Lompat ke konten

WCC: Data, Dashboard, dan Kepercayaan Publik

Anwar Muhammad Foundation – Data Dashboard Sampah adalah fondasi tata kelola persampahan yang baik. SIPSN menyajikan timbulan, pengurangan, dan penanganan per kabupaten/kota—modal dasar untuk menyasar intervensi yang tepat. Berdasarkan data SIPSN 2024, hanya sekitar 32,41% sampah nasional yang terkelola dengan baik, sedangkan 67,59% sisanya (sekitar 24,78 juta ton) belum terkelola, menggarisbawahi urgensi keterbukaan data dalam tata kelola persampahan. Ketika data ini dihubungkan dengan performance dashboard publik (status proyek 3R, kapasitas TPA, tingkat layanan RT, kualitas pemilahan), pemangku kepentingan bisa memutuskan lebih cepat: daerah mana yang perlu TPST3R, siapa yang butuh penguatan armada, dan di mana bottleneck retribusi.

Lebih dari sekadar angka, dashboard semacam ini menjadi mekanisme akuntabilitas bersama. Dengan menampilkan indikator kinerja daerah secara terbuka, publik dapat menilai sejauh mana pemerintah menjalankan mandat UU 18/2008 dan Perpres 97/2017. WCC dapat memanfaatkan dashboard sebagai “kompas koordinasi”, yang menyatukan data KLHK, pemerintah daerah, industri daur ulang, dan komunitas penggerak. Pendekatan ini menggeser paradigma dari pelaporan administratif menjadi ekosistem pembelajaran bersama yang dinamis dan adaptif.

 

Transparansi Memupuk Kepercayaan

Data Dashboard Sampah

Sumber: community sap

Transparansi memupuk kepercayaan. Publik melihat progres, memahami kendala, dan terlibat mengoreksi. Media dan komunitas dapat melakukan data journalism—menyajikan “peta kebersihan” kota, membandingkan kinerja antarwilayah, dan mengangkat praktik terbaik. Di sisi lain, pembuat kebijakan bisa menautkan kinerja ke insentif: misalnya DID hijau untuk pelapor SIPSN yang patuh, atau top-up DAK untuk daerah dengan peningkatan layanan ≥X%/tahun.

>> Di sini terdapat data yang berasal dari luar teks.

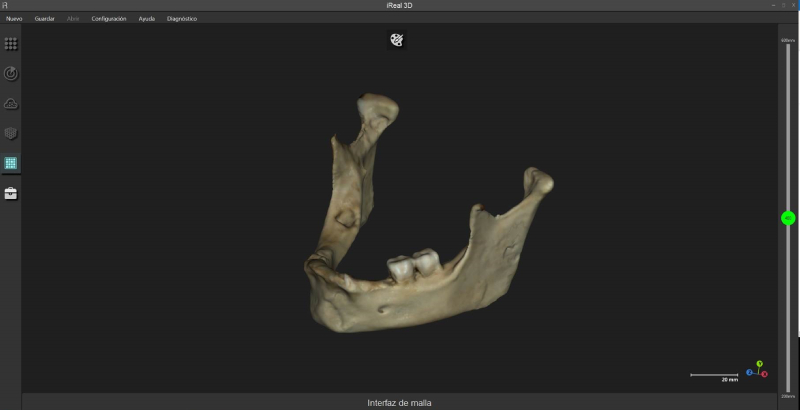Open the Diagnóstico menu

tap(182, 19)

Namun transparansi tidak hanya soal membuka data, melainkan juga memastikan data tersebut dapat dipahami, diverifikasi, dan ditindaklanjuti. WCC dapat berperan sebagai kurator data nasional, memastikan keseragaman format, validitas entri, dan akses publik yang mudah. Tanpa kualitas data yang baik, transparansi justru bisa kontraproduktif—menyebabkan salah tafsir dan distrust baru. Karena itu, literasi data bagi publik dan media menjadi bagian tak terpisahkan dari agenda transparansi.

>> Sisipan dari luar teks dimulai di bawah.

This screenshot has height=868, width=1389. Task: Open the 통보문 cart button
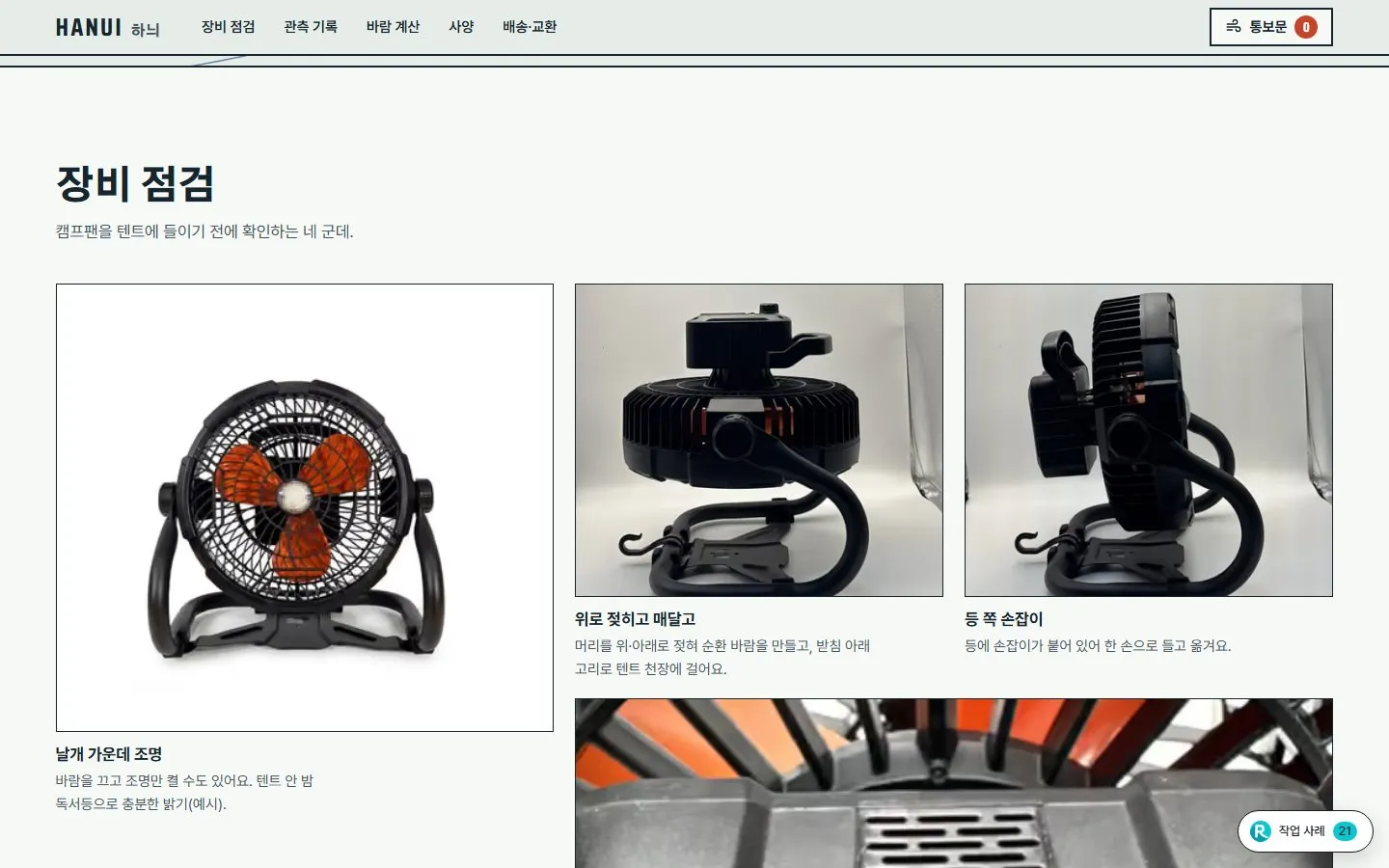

Selain itu, mekanisme penghargaan dan penalti berbasis transparansi bisa menjadi instrumen efektif: daerah yang melaporkan tepat waktu dan akurat memperoleh prioritas pendanaan, sementara yang tidak konsisten mendapatkan pendampingan atau teguran administratif. Dengan demikian, kepercayaan publik tidak dibangun melalui retorika, melainkan melalui konsistensi sistem dan bukti kinerja.

 

Perilaku dan Intervensi Berbasis Data

Sumber: SIPSN

Data juga mengubah perilaku. Saat warga mengetahui bahwa 50–60% rumah tangga masih membakar sampah (riset perilaku terbaru), argumen untuk layanan pemilahan, pengumpulan terjadwal, dan fasilitas organik menjadi lebih kuat. WCC dapat mensyaratkan “no data—no funding” bagi program pendanaan: setiap rupiah publik dan CSR harus kembali sebagai baris data yang dapat diaudit. Hasilnya: intervensi berbasis bukti, pembiayaan berbasis kinerja, dan akuntabilitas yang terasa sampai di tingkat RW.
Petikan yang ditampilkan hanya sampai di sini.